The leading political parties in Kirkuk look for the governor position. Both leading Kurdish political parties and Turkmens work hard for it while the current acting governor is still in position.
The Patriotic Union of Kurdistan PUK led by Bafel Talabani declared following a meeting of the Kurdish parties in Kirkuk that the post of Kirkuk governor is the party's entitlement according to the results of the October 10th parliamentary elections in Iraq.
In the parliamentary elections that were held on October 10, the Patriotic Union of Kurdistan PUK won three seats out of a total of 12 seats allocated to the governorate based on which it considers itself the first winner of the elections in Kirkuk and based on that, it demands the position of Kirkuk governor, which is currently held by the Arab Front which has obtained only one seat in the province.
Rawand Mahmoud, head of the Kirkuk Organizations Center of PUK said in a press conference, in which representatives of a number of Kurdish parties participated, "We demand the Iraqi federal government to make the electoral process a basis for the distribution of administrative positions in Kirkuk."
Regarding the position of the governor of Kirkuk, Mahmoud said, "This position belongs to the Patriotic Union of Kurdistan, and we will insist on it."
Rakan Saeed al-Jibouri had assumed the position of acting governor of Kirkuk in October 2017 by a decision of former Iraqi Prime Minister Haider al-Abadi, and currently one of the wining candidates of the Iraqi parliament, but it is not clear whether he will take his parliamentary seat this time or not.
Al-Jibouri secured in the previous session a seat in Parliament back in 2018 but he did not take the constitutional oath in order to remain in the position of governor instead of Najmaddin Karim, candidate of PUK, who was dismissed from his position in September of the same year by a decision of the Iraqi parliament.
Back in 2018, the Turkmens and Arabs each have got each three seats of the 12 parliamentary seats of Kirkuk and the rest six has gone to the PUK, one of the key Kurdish parties and stakeholder of the Iraqi Kurdistan Regional Government KRG.

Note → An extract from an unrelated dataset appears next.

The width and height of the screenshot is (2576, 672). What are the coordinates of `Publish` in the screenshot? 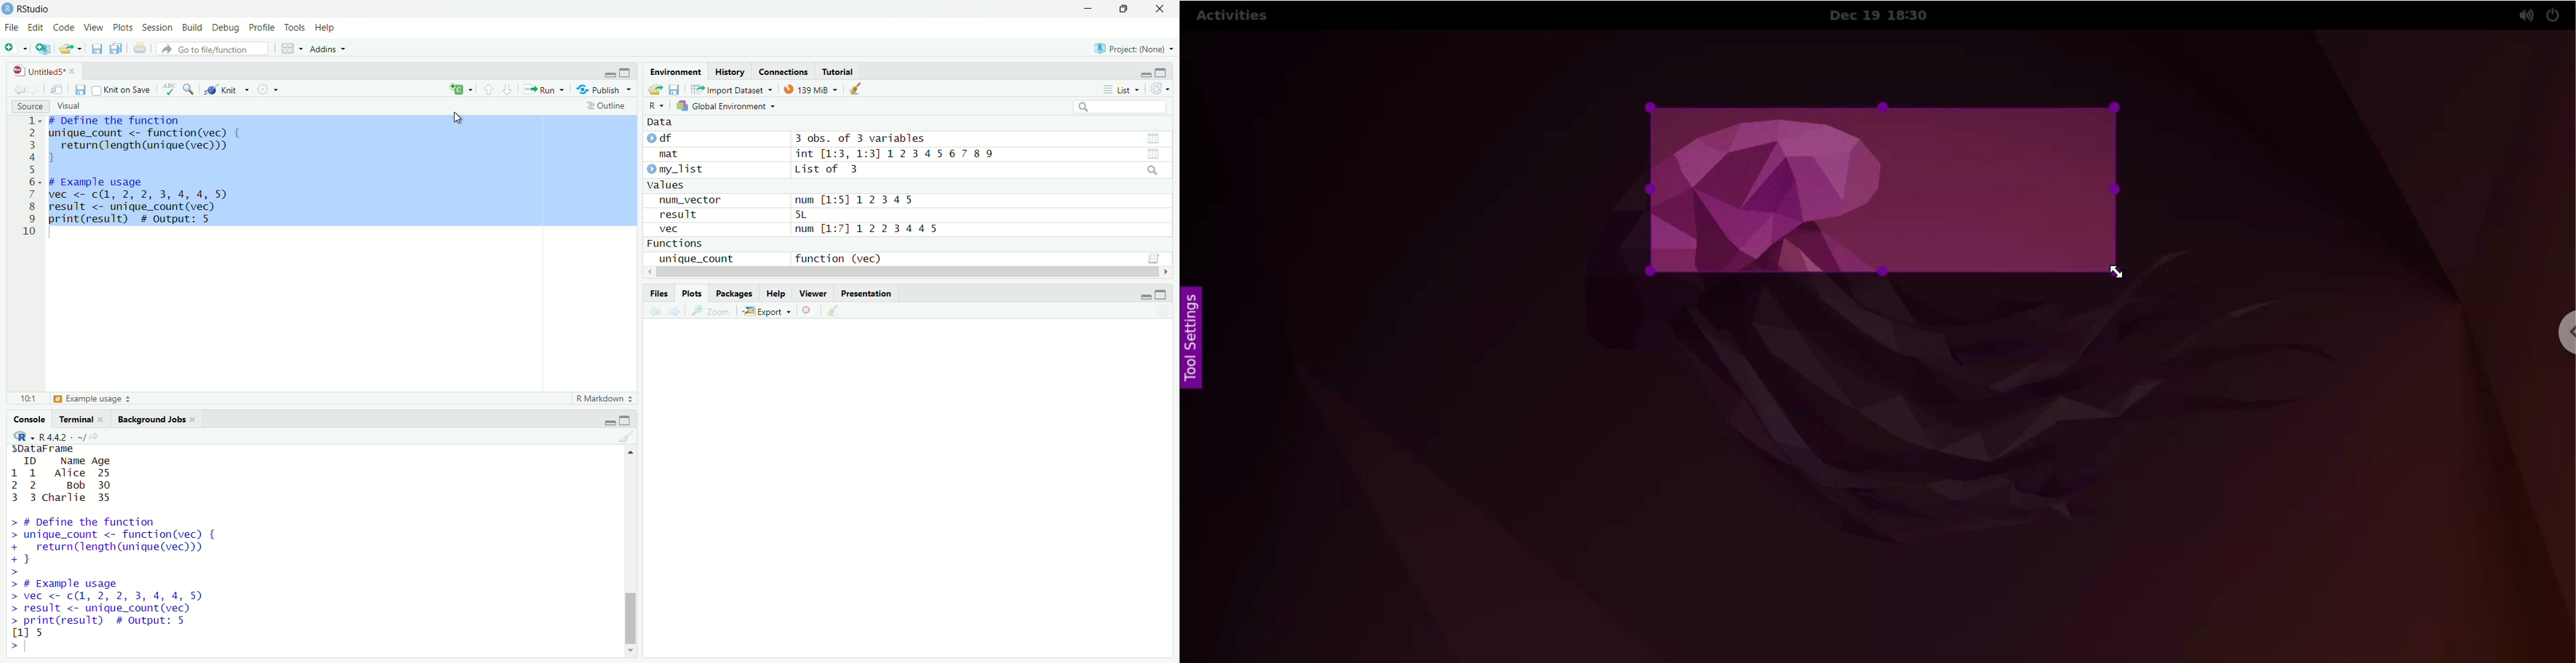 It's located at (603, 89).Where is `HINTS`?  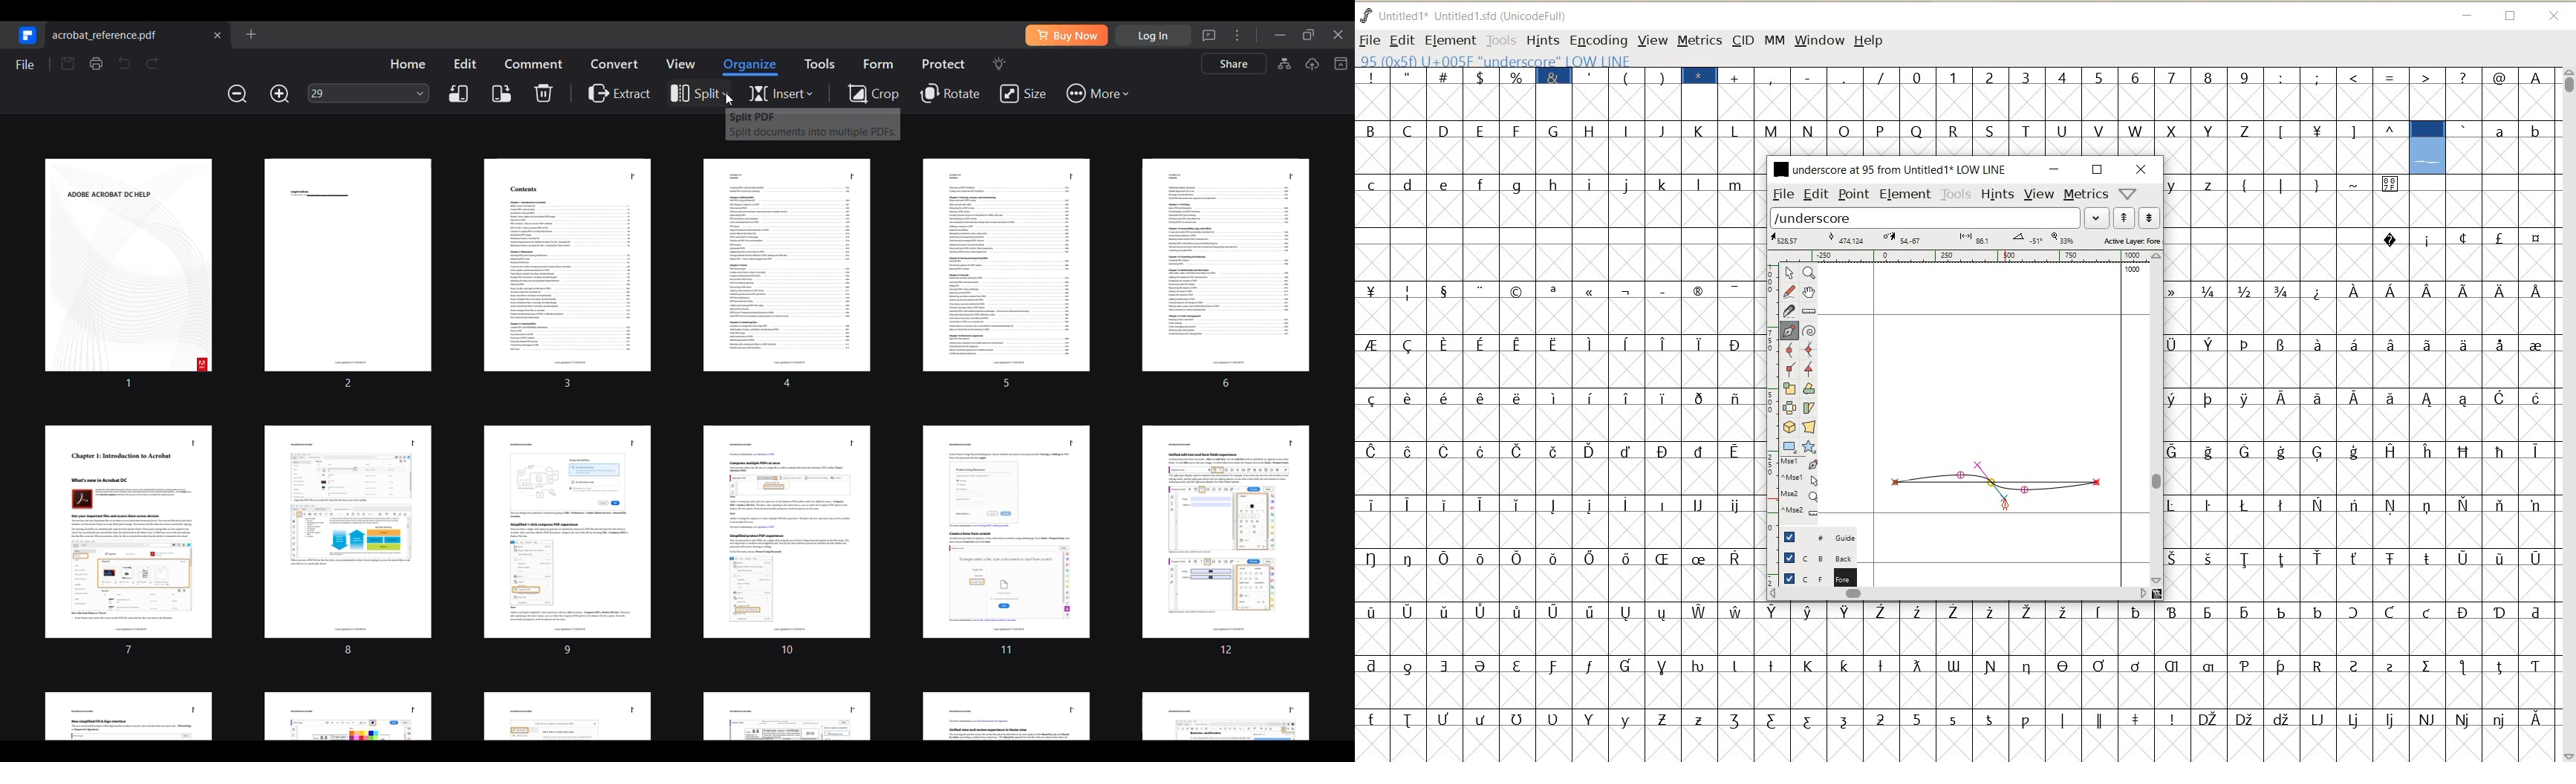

In October 10th general elections, Turkmens have won two seats in the second constituency of Kirkuk and Arabs have won the three seats of the third district and a seat in the Kurd-predominant first constituency.
Kurdish political parties have won four out of five seats f the first constituency and two seats of the second.
The PUK has won three seats, and two seats were gone to the Kurdistan Democratic Party KDP which boycotted 2018 elections. The New generation, Naway New (New Generation) which claims to be an opposition party, has earned a seat for the first time in Kirkuk.
The northern oil-rich city of Kirkuk, located 238 kilometers north of Baghdad, is an ethnically mixed province for 1.7 million Kurds, Sunni and Shiite Arabs, and Turkmen. It has long been at the center of disputed territories between Baghdad and Erbil.
Video: The press conference for representatives of a number of Kurdish parties in Kirkuk on December 14
The Kurdish parties in Kirkuk held a meeting on December 14 at the Kirkuk Organizations Center for the PUK and according to the meeting's statement, they stressed fraternity and coexistence among the components of Kirkuk governorate.
"We demand the Kirkuk administration to provide services to all areas of Kirkuk without discrimination," the statement said.
The insistence of the Patriotic Union of Kurdistan to assume the position of governor comes at a time when the Kurdistan Democratic Party KDP, led by Masoud Barzani, on several occasions, after announcing the election results, demanded that position it considers its right after winning two seats in the last parliamentary elections.
For its part, the Iraqi Turkmen Front ITF, a leading Turkmen party, through the head of the front, Hassan Turan, said on May 29 in a session dedicated for representatives of a number of media channels, "It is illogical that the position of the governor should be monopolized between two ethnicities”.
Both Kurdish parties along with the change of the governor, are working hard for the return of the Peshmerga forces to Kirkuk where they were forced to withdraw in October 2017 after the independence referendum in the Kurdistan Region, a matter strongly opposed by Arab and Turkmen communities and political parties.
Currently, Iraqi army, local and federal police, Brigade 61 of Special Forces along with Shiite paramilitary of Popular Mobilization Forces PMF, are under Kirkuk joint operations’ command, an umbrella for the security forces running the security of Kirkuk province.